TO DO
Within the records, which lines hold the string "agent"? Report each one by copying it.
[EXERCISE INPUT Boundary: Start]
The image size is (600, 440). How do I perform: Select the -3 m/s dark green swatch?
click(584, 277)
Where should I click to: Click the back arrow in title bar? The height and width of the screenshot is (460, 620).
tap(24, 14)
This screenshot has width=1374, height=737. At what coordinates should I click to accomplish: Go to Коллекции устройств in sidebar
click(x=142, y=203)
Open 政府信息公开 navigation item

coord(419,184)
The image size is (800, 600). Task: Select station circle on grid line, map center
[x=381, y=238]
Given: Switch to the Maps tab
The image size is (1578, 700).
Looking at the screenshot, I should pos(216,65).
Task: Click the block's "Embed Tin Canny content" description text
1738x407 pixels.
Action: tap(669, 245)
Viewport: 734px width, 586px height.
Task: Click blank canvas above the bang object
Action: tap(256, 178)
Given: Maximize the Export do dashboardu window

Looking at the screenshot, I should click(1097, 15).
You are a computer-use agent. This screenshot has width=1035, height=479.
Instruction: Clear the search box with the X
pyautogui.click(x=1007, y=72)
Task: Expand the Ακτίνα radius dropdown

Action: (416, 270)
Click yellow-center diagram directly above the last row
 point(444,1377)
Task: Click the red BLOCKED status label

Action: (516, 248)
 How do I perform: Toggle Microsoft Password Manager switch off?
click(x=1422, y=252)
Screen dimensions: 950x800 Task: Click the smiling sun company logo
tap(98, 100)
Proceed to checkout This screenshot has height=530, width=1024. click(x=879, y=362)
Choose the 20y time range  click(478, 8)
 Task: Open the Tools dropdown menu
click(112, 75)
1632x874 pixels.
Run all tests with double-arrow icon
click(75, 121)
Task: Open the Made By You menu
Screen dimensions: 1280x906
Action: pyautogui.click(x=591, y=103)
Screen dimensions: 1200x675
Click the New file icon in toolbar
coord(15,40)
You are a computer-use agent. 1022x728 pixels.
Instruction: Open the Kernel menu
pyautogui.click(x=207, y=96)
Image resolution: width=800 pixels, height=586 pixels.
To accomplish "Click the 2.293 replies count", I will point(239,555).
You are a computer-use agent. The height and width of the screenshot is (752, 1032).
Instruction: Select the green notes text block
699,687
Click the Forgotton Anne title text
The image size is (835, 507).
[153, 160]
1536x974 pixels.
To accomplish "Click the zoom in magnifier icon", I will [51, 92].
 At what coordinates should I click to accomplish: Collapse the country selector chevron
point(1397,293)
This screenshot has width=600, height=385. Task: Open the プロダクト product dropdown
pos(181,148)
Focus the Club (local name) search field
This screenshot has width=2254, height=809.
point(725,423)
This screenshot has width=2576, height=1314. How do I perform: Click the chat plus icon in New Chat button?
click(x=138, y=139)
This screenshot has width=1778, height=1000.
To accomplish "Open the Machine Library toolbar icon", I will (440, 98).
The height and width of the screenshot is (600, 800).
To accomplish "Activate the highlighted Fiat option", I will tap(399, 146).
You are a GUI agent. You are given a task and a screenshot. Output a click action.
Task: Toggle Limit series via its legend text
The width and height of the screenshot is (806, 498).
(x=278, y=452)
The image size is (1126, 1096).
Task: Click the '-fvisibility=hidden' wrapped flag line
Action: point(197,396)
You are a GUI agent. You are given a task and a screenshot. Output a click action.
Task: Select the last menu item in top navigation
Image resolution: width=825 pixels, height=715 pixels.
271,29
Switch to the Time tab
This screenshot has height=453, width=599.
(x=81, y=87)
[EXERCISE INPUT Boundary: End]
EXERCISE RESPONSE
You are a computer-use agent. This screenshot has width=1035, height=479.
You are a computer-use agent. 1022x728 pixels.
You are a computer-use agent. The height and width of the screenshot is (752, 1032).
You are a GUI agent. You are given a task and a screenshot. Output a click action.
You are a GUI agent. You are given a task and a screenshot. Output a click action.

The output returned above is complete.